Text section:
◇ ◇ ◇ ◇ ◇
Remedios Varo: Who Carries Her Surrealist Torch Today?

There’s a quiet magic in the work of Remedios Varo — a sense that her brush didn’t just paint images, but conjured entire hidden worlds. Her surrealism wasn’t chaotic; it was meticulous, almost scientific in its precision, yet deeply spiritual. She blended mysticism with mechanical detail, creating a visual language that still feels ahead of its time. While her influence never reached the same commercial heights as Dalí or Magritte, it has quietly seeped into the work of contemporary artists who share her fascination with the arcane, the feminine, and the unseen. So who today is painting, sculpting, or animating in the spirit of Remedios Varo?

##Tina Baumgardner

Tina Baumgardner’s work feels like a continuation of Varo’s visual storytelling — intricate, dreamlike, and layered with symbolic meaning. Her paintings often feature solitary female figures engaged in mysterious, ritualistic acts, surrounded by alchemical tools and celestial motifs. Like Varo, Baumgardner isn’t just making beautiful images; she’s building a mythology. Her compositions are tightly wound, almost claustrophobic, filled with coded messages and esoteric references that invite the viewer to lean in and decode the narrative.
◇ ◇ ◇ ◇ ◇
Short exercise a: Could you copy the Remedios Varo text from "Remedios Varo: Who" to "of Remedios Varo?"?
The Remedios Varo text has nothing to do with the listing that follows it.

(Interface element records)
◇ ◇ ◇ ◇ ◇
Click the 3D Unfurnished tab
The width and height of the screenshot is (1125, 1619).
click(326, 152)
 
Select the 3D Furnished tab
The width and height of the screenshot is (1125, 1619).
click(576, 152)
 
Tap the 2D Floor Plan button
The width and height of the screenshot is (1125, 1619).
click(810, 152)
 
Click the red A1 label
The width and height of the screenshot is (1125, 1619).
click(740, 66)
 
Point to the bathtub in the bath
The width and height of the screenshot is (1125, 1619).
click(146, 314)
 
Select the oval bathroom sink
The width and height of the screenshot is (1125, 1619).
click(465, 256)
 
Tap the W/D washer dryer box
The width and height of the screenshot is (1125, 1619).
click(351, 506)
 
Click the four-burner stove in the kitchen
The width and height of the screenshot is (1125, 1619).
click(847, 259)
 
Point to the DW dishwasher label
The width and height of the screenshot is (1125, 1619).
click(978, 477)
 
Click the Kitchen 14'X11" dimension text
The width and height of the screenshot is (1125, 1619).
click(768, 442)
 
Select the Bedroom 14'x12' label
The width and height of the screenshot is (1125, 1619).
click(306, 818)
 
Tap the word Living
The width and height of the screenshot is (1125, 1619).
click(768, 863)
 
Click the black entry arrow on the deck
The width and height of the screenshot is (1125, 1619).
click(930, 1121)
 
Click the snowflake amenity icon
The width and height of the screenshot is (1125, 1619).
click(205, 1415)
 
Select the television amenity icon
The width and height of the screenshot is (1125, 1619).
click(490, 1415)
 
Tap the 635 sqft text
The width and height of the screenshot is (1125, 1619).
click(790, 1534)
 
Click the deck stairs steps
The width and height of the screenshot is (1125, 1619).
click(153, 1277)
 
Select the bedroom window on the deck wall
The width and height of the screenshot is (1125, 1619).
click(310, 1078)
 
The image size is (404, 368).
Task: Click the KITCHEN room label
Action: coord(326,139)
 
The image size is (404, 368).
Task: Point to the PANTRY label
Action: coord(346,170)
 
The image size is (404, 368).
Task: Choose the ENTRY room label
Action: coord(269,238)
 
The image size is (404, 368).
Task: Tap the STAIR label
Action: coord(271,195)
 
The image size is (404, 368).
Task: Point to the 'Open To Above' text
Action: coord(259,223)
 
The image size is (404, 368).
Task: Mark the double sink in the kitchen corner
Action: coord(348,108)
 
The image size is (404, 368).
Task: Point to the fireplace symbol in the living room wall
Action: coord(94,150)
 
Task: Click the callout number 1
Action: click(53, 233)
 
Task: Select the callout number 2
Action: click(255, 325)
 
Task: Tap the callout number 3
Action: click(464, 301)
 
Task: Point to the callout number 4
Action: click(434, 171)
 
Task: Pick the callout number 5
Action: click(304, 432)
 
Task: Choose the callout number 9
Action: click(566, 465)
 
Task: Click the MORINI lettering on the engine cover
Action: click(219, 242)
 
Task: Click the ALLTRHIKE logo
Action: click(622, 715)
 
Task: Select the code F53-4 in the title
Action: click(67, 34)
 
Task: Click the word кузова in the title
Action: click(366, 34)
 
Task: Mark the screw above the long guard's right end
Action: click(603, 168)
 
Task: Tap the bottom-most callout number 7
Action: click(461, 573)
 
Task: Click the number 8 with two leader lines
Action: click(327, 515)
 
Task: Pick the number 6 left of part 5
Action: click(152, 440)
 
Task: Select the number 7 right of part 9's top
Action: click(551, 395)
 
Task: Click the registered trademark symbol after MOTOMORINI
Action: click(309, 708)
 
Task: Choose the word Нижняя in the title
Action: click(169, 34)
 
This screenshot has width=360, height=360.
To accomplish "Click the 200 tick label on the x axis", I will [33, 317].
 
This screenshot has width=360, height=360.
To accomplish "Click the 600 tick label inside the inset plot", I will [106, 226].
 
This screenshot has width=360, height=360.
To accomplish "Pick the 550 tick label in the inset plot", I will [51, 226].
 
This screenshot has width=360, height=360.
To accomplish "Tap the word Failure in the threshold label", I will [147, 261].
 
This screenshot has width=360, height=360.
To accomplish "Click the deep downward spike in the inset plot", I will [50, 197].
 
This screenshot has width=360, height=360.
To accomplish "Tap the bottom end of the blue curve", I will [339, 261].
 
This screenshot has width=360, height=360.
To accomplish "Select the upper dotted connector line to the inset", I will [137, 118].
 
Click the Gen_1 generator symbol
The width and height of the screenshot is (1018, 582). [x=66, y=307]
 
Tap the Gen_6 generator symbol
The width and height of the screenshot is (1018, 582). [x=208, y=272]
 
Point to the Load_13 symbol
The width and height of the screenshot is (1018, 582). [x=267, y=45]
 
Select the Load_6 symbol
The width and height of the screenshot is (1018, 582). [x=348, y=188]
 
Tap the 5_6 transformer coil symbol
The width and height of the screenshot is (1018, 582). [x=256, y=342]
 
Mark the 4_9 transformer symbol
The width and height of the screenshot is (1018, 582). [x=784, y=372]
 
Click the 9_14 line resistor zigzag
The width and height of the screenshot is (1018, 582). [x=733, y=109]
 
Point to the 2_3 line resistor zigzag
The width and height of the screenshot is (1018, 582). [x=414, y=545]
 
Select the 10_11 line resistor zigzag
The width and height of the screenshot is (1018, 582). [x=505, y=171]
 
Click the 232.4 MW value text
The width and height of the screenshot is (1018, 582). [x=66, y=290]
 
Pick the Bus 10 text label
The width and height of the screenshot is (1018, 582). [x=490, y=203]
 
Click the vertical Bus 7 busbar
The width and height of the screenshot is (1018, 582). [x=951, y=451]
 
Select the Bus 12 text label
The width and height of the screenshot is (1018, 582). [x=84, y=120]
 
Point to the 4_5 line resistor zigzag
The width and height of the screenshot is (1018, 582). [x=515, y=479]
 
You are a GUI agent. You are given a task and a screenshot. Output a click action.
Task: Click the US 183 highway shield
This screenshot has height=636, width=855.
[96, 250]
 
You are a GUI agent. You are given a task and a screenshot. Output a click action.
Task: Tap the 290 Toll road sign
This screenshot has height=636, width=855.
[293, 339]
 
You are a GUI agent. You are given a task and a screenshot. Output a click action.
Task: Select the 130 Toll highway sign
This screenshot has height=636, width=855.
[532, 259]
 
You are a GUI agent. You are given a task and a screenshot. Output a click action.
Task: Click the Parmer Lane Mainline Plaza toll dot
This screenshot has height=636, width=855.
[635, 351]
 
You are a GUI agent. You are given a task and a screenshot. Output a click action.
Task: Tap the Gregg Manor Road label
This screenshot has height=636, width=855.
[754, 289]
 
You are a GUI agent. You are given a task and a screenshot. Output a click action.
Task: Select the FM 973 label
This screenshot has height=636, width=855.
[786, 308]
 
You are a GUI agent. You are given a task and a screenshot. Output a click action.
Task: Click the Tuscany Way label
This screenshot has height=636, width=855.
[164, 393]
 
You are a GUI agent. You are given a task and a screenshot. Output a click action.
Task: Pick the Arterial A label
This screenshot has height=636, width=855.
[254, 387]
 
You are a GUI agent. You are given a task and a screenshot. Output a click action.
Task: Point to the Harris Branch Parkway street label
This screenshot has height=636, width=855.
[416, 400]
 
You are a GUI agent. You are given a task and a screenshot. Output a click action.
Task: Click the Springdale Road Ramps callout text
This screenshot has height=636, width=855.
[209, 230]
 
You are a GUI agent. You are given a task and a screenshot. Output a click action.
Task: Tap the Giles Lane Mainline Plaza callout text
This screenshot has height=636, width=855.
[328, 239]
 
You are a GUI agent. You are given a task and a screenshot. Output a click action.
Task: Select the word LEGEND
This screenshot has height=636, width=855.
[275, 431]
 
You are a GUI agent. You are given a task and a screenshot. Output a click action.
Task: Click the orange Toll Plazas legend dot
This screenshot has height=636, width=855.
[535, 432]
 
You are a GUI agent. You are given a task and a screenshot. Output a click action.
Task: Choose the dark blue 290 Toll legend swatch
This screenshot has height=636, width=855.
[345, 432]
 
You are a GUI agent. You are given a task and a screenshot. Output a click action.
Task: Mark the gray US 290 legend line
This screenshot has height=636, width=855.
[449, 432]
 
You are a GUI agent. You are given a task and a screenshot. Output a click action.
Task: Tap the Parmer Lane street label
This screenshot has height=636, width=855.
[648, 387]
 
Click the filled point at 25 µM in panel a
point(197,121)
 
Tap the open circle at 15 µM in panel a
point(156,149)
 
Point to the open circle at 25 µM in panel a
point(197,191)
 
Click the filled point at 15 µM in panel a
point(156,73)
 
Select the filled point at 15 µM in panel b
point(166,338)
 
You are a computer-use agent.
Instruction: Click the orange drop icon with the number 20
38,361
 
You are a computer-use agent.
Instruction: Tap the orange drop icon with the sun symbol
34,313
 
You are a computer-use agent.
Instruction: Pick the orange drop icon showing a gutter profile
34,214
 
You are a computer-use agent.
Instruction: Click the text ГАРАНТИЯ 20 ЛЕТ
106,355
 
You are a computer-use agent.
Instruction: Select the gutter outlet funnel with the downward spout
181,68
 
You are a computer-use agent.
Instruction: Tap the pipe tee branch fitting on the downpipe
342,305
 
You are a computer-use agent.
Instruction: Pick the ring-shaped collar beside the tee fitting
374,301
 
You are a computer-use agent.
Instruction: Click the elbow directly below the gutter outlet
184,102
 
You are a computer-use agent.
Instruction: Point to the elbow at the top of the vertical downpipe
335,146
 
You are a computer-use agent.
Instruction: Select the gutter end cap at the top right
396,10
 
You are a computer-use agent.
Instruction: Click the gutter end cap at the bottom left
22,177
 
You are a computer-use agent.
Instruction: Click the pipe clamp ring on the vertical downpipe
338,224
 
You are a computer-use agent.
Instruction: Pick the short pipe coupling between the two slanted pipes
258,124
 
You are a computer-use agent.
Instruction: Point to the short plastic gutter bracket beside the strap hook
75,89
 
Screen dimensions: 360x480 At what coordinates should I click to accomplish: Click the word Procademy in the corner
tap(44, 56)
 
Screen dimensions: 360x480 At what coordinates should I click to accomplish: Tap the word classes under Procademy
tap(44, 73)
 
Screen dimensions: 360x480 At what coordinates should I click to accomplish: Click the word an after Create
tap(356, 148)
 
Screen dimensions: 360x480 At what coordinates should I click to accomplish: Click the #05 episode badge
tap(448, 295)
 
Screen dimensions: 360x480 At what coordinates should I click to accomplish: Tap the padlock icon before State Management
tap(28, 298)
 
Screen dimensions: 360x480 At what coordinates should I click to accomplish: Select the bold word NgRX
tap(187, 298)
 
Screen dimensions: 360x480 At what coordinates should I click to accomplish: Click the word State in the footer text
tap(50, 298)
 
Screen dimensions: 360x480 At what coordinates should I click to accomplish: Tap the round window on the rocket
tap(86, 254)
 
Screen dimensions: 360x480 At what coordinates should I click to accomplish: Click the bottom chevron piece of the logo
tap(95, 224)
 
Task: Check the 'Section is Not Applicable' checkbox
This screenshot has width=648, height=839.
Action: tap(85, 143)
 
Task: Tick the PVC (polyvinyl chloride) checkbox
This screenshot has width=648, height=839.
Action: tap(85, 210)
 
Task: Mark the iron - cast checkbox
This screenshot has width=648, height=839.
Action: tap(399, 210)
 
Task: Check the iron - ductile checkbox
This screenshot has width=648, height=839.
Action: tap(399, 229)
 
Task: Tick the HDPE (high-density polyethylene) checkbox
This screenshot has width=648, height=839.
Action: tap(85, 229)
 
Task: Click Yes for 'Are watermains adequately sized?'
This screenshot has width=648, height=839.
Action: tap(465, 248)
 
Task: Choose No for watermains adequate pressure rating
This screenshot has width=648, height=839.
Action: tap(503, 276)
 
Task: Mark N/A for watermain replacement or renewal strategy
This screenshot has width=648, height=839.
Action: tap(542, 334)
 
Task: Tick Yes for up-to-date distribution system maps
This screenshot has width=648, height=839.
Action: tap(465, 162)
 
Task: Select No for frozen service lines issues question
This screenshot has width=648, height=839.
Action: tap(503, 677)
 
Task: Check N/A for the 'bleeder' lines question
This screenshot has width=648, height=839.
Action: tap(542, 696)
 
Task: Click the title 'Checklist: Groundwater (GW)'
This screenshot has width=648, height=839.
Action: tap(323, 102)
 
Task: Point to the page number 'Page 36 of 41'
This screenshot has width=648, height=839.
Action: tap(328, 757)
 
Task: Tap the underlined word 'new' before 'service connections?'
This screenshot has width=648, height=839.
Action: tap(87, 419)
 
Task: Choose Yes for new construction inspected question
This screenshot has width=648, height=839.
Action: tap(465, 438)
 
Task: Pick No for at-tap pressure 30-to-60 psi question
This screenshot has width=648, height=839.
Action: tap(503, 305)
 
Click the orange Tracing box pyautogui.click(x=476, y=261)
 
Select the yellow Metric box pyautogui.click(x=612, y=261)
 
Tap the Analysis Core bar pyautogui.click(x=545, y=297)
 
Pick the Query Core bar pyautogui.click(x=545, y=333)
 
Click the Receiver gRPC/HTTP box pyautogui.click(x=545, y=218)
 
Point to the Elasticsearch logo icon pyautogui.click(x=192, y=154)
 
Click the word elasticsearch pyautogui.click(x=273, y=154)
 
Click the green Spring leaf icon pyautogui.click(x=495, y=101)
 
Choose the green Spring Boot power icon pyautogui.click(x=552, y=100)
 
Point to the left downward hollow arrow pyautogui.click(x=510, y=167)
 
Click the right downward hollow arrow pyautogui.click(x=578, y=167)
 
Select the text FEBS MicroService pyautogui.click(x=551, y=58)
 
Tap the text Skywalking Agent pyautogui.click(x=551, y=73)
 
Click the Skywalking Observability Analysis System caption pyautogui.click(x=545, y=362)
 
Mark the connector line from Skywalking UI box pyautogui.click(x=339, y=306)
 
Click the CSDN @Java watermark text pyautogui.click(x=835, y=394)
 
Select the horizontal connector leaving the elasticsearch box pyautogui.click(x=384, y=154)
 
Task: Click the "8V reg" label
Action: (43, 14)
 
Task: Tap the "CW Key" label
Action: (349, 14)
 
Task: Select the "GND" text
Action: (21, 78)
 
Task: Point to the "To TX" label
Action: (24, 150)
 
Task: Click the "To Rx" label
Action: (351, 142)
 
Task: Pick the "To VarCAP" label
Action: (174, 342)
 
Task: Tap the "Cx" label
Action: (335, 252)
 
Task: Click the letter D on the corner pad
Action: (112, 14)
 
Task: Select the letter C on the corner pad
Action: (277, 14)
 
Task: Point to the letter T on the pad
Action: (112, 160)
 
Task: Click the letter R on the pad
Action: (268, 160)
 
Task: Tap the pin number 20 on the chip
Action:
◇ ◇ ◇ ◇ ◇
Short exercise b: In the listing, could you rename "text label" to "caption" and give back only the lines from the line with "Pick the Bus 10 text label" to the line with "582). [x=515, y=479]", with everything else unchanged?

Solution a:
Remedios Varo: Who Carries Her Surrealist Torch Today?

There’s a quiet magic in the work of Remedios Varo — a sense that her brush didn’t just paint images, but conjured entire hidden worlds. Her surrealism wasn’t chaotic; it was meticulous, almost scientific in its precision, yet deeply spiritual. She blended mysticism with mechanical detail, creating a visual language that still feels ahead of its time. While her influence never reached the same commercial heights as Dalí or Magritte, it has quietly seeped into the work of contemporary artists who share her fascination with the arcane, the feminine, and the unseen. So who today is painting, sculpting, or animating in the spirit of Remedios Varo?

Solution b:
Pick the Bus 10 caption
The width and height of the screenshot is (1018, 582). [x=490, y=203]
 
Click the vertical Bus 7 busbar
The width and height of the screenshot is (1018, 582). [x=951, y=451]
 
Select the Bus 12 caption
The width and height of the screenshot is (1018, 582). [x=84, y=120]
 
Point to the 4_5 line resistor zigzag
The width and height of the screenshot is (1018, 582). [x=515, y=479]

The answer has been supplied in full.